#### YOUR OBJECTIVE:
Pictures aside, return every line below exactly as written.

#### Screenshot grounding data:
========================
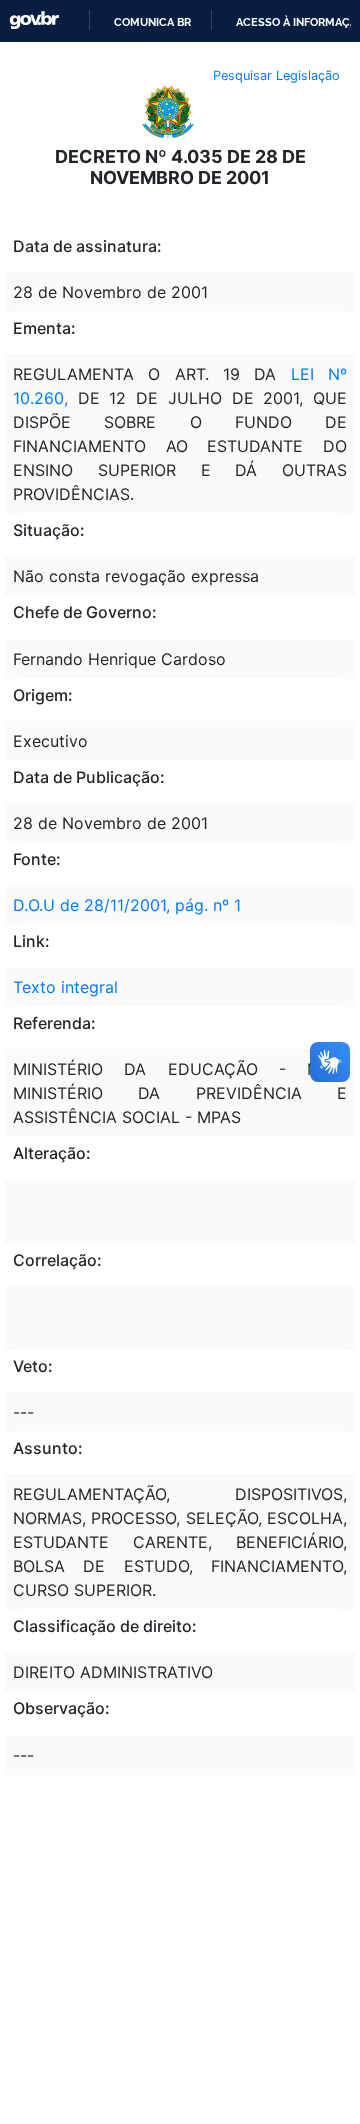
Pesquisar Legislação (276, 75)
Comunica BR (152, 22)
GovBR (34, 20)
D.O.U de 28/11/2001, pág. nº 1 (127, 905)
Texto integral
========================
#### ANSWER TO THE PROBLEM:
Pesquisar Legislação (276, 75)
Comunica BR (152, 22)
GovBR (34, 20)
D.O.U de 28/11/2001, pág. nº 1 (127, 905)
Texto integral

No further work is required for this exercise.